## Exercise requirements:
1. List the changes to a downloaded cloud image that the Firecracker automation post names as possibly needed.
2. Copy the rows from the line containing "1568x771 pixels. At" down to the line containing "[1434, 271]", both included.

Automation to run VMs based on vanilla Cloud Images on Firecracker

This blog post is a part of a series of posts devoted to Firecracker automation. Currently it consists of the following posts:

Why some Firecracker automation would be helpful

Firecracker is a lightweight VMM (Virtual Machine Monitor), a VM “controller” layered on top of KVM, created an open sourced by AWS. The virtual machine runs as a process in your host OS, and is designed for simplicity and security. This post is not about Firecracker itself, but if you are not familiar with it I recommend diving deeper.

Because of its simplicity, it only supports virtualizing Linux, and starting a VM requires handing to Firecracker a root filesystem image and the kernel in uncompressed format. When using Firecracker you often times find yourself using the sample Linux kernel and root filesystem images on Firecracker’s GitHub “getting started”, or building your own.

Firecracker is started as a process per VM, typically listening on a file-based socket for HTTP requests to its API for configuration and VM lifecycle operations. Passing all the required configuration becomes a bit tedious and is a great candidate for scripting.

Besides, it would be ideal to run vanilla cloud images, as produced by the different distros, on Firecracker. This is possible and was enabled when initrd support was added. Still, you need to download the cloud image and modify it to potentially add SSH keys, change the default user’s password, configure the network, etc.

At the end of the day, both configuring and starting Firecracker, and preparing the cloud images to connect and use them, requires a fair amount of effort. The main goal of this post is to show some automation for these tasks, and offer a simple way to run cloud images, as provided. Key to this automation will be the use of cloud-init, a pervasive initialization software that is included in most cloud images, allowing to configure the image on first boot, based on provided metadata.

Records:
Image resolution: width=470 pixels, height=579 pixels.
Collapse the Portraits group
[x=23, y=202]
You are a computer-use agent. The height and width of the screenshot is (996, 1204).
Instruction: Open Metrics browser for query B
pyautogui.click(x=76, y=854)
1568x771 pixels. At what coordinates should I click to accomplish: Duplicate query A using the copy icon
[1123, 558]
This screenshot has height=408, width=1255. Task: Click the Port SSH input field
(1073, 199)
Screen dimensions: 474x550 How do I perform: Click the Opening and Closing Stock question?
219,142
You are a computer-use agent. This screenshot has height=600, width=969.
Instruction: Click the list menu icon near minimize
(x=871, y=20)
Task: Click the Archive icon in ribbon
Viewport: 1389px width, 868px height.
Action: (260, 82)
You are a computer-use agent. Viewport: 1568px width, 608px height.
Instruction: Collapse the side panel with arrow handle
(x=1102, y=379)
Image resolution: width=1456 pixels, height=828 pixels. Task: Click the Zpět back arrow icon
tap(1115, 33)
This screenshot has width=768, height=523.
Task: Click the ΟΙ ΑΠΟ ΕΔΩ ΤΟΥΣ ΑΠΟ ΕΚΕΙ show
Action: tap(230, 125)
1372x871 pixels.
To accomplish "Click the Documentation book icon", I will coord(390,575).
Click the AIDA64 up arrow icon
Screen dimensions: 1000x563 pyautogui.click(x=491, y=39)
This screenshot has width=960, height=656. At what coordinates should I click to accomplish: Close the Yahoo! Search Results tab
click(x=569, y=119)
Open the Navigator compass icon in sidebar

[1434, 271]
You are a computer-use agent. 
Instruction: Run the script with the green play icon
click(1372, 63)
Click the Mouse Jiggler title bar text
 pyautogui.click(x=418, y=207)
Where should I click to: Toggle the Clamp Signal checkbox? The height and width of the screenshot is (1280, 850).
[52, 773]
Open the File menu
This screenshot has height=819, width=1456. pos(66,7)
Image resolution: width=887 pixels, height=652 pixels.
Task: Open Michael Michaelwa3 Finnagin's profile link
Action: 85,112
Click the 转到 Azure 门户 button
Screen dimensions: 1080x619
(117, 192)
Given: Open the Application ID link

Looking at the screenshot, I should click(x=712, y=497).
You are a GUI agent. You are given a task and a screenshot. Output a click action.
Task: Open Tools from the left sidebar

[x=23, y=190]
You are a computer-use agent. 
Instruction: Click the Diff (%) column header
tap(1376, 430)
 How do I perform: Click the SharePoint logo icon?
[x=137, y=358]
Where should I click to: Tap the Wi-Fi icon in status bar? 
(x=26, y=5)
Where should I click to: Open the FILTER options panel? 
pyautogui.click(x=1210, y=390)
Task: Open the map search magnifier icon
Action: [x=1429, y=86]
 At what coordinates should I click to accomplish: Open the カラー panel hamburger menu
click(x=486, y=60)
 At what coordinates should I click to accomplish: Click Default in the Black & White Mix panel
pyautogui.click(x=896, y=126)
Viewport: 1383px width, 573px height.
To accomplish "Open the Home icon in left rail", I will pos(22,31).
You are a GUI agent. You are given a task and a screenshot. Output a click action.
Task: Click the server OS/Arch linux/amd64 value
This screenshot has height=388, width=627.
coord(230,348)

## Outputs for the tasks:
1.
- Add SSH keys
- Change the default user's password
- Configure the network

2.
1568x771 pixels. At what coordinates should I click to accomplish: Duplicate query A using the copy icon
[1123, 558]
This screenshot has height=408, width=1255. Task: Click the Port SSH input field
(1073, 199)
Screen dimensions: 474x550 How do I perform: Click the Opening and Closing Stock question?
219,142
You are a computer-use agent. This screenshot has height=600, width=969.
Instruction: Click the list menu icon near minimize
(x=871, y=20)
Task: Click the Archive icon in ribbon
Viewport: 1389px width, 868px height.
Action: (260, 82)
You are a computer-use agent. Viewport: 1568px width, 608px height.
Instruction: Collapse the side panel with arrow handle
(x=1102, y=379)
Image resolution: width=1456 pixels, height=828 pixels. Task: Click the Zpět back arrow icon
tap(1115, 33)
This screenshot has width=768, height=523.
Task: Click the ΟΙ ΑΠΟ ΕΔΩ ΤΟΥΣ ΑΠΟ ΕΚΕΙ show
Action: tap(230, 125)
1372x871 pixels.
To accomplish "Click the Documentation book icon", I will coord(390,575).
Click the AIDA64 up arrow icon
Screen dimensions: 1000x563 pyautogui.click(x=491, y=39)
This screenshot has width=960, height=656. At what coordinates should I click to accomplish: Close the Yahoo! Search Results tab
click(x=569, y=119)
Open the Navigator compass icon in sidebar

[1434, 271]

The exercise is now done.